There’s no shortage of people in Cuba who feel specially committed to their community. I’m referring to those who buy expensive audio equipment and on holidays (as well as other days when it occurs to them to have a party) they point their loud speakers toward the street, sharing the sound with the rest of the neighborhood. It’s almost always loud music, sometimes karaoke but — I’m sorry to say — usually music like reggaeton, which is not my preference.
Such actions have been both praised and criticized in the media as well as by the vox populi, however the criticisms are probably more than the praises.
In front of my building there’s another building where in the apartment closest to my window there lives a fan of Mexican ranchera music.
From time to time — especially on the weekends — we used to hear rancheras blasting from the speakers set up on his front balcony. We didn’t know what to do; one can privately criticize a neighbor for their taste in music, but when the criticism comes out onto the street the dynamics are different…
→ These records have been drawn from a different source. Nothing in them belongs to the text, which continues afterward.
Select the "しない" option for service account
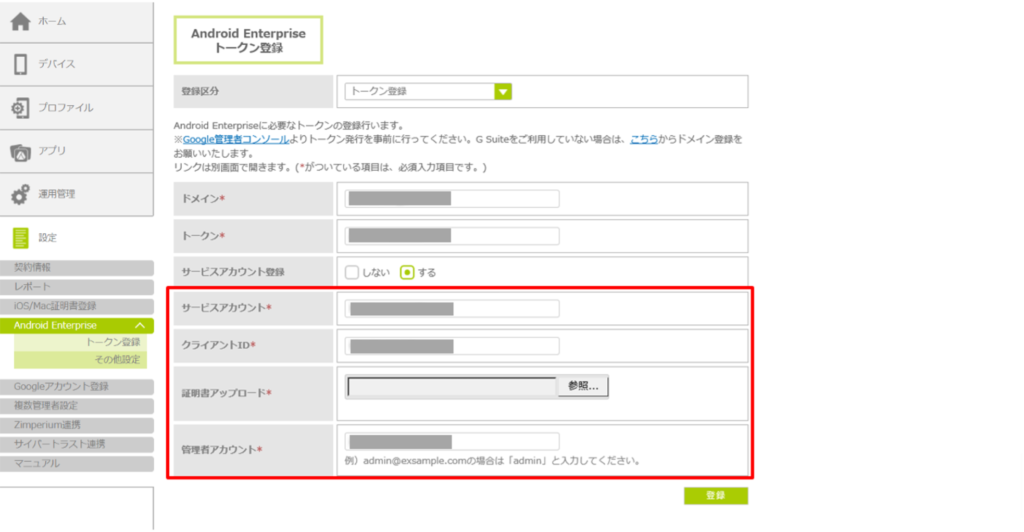The height and width of the screenshot is (532, 1024). (352, 272)
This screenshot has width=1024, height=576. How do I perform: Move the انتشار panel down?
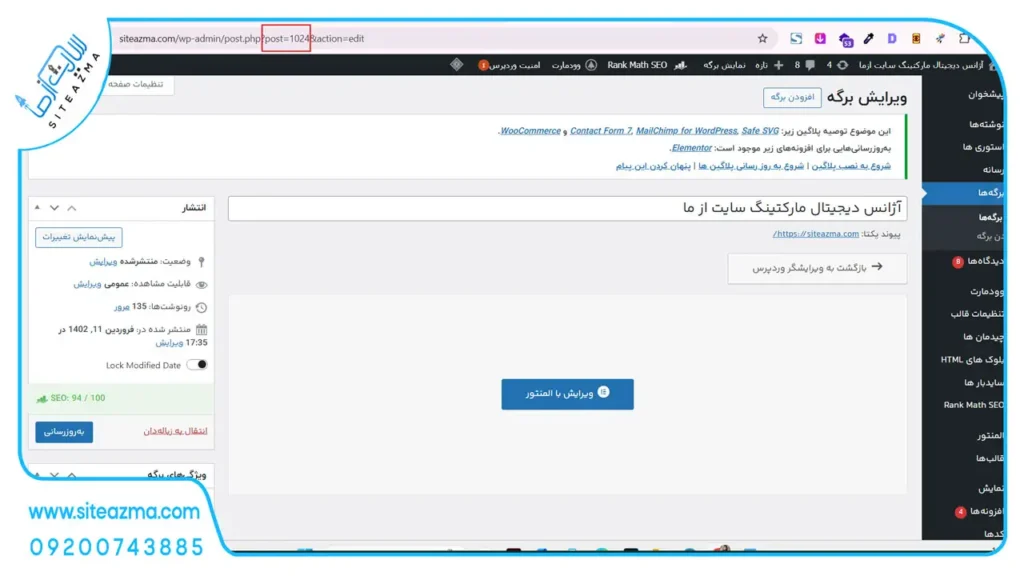pyautogui.click(x=54, y=208)
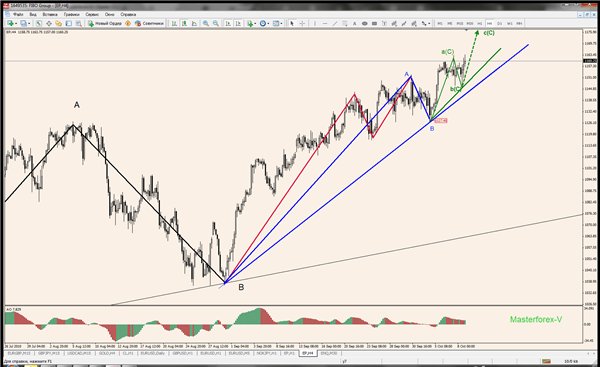Viewport: 600px width, 367px height.
Task: Toggle the M1 timeframe button
Action: pos(440,23)
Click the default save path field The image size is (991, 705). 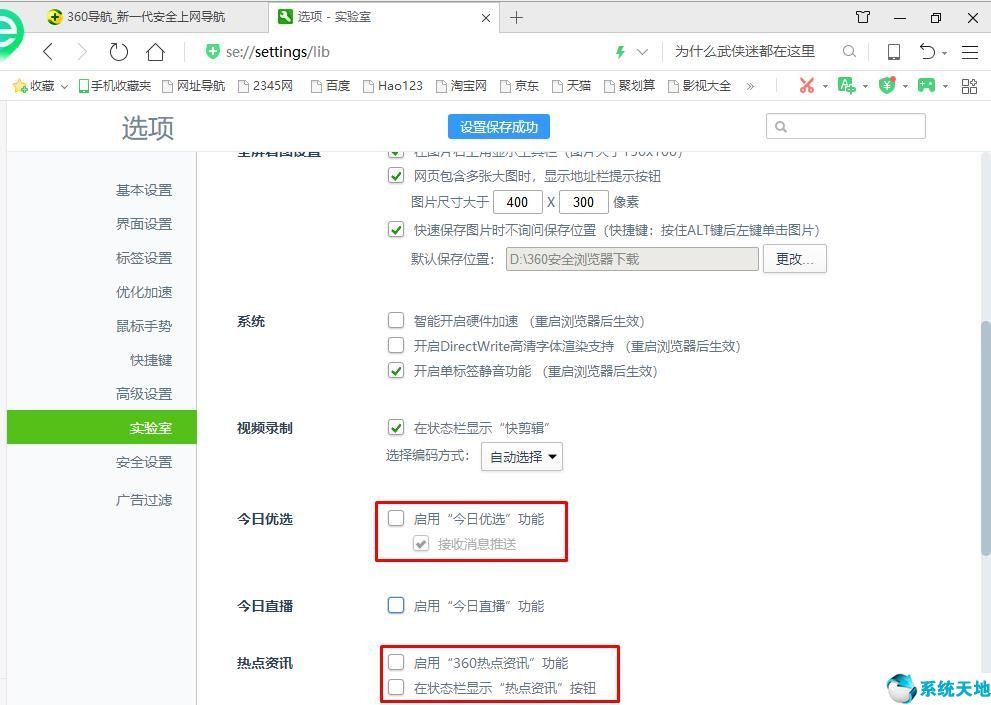tap(631, 259)
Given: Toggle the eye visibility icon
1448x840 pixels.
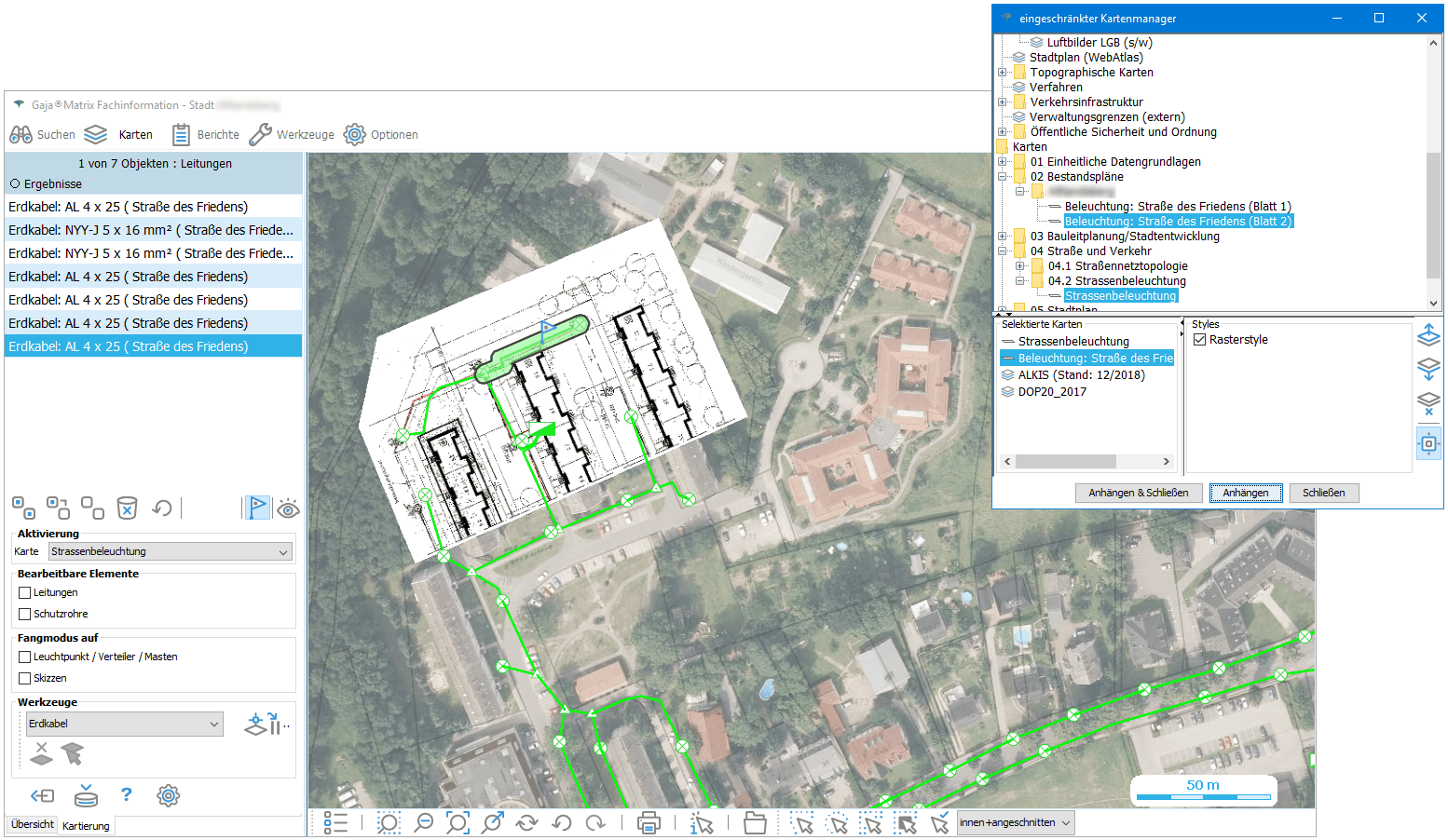Looking at the screenshot, I should coord(288,508).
My mom got sick around that time, though we didn’t know that she had only a few weeks left, and my father also needed an operation.
On one of those evenings of rancheras and dominos, my mother and I were alone in the house. With the volume of the music, it wasn’t possible to hear the dialogue of a Brazilian telenovela that my mother was trying to watch on TV.
I had to take the initiative.
The owner of the “community” audio system wasn’t at home; he had moved a table down to the street and he was participating — livened up by his rancheras — in a game of dominos with some other neighborhoods.
I asked him — politely as I could— “Do you think it’s possible that my sick mother might be able to watch TV this evening?”
And — oh miracle of God! — the man understood the matter perfectly. He immediately went upstairs to his apartment and turned the music off.
That night my mother commended me for my capacity for dialogue. In fact, I myself was surprised at how cordially and peacefully I succeeded at talking with the front neighbor – and he with me.
The most outstanding thing is that since that night, I don’t remember even a single occasion in which the neighbor’s music has bothered us… He hasn’t stopped listening to ranchera (which by the way I don’t dislike, as long as it doesn’t forcibly colonize the acoustic space of my house). But he no longer feels under any obligation to share it with the community.
Sometimes, I’ll wave at him from my balcony over to his, and I can even sense my mom’s smile, up there, in the distance.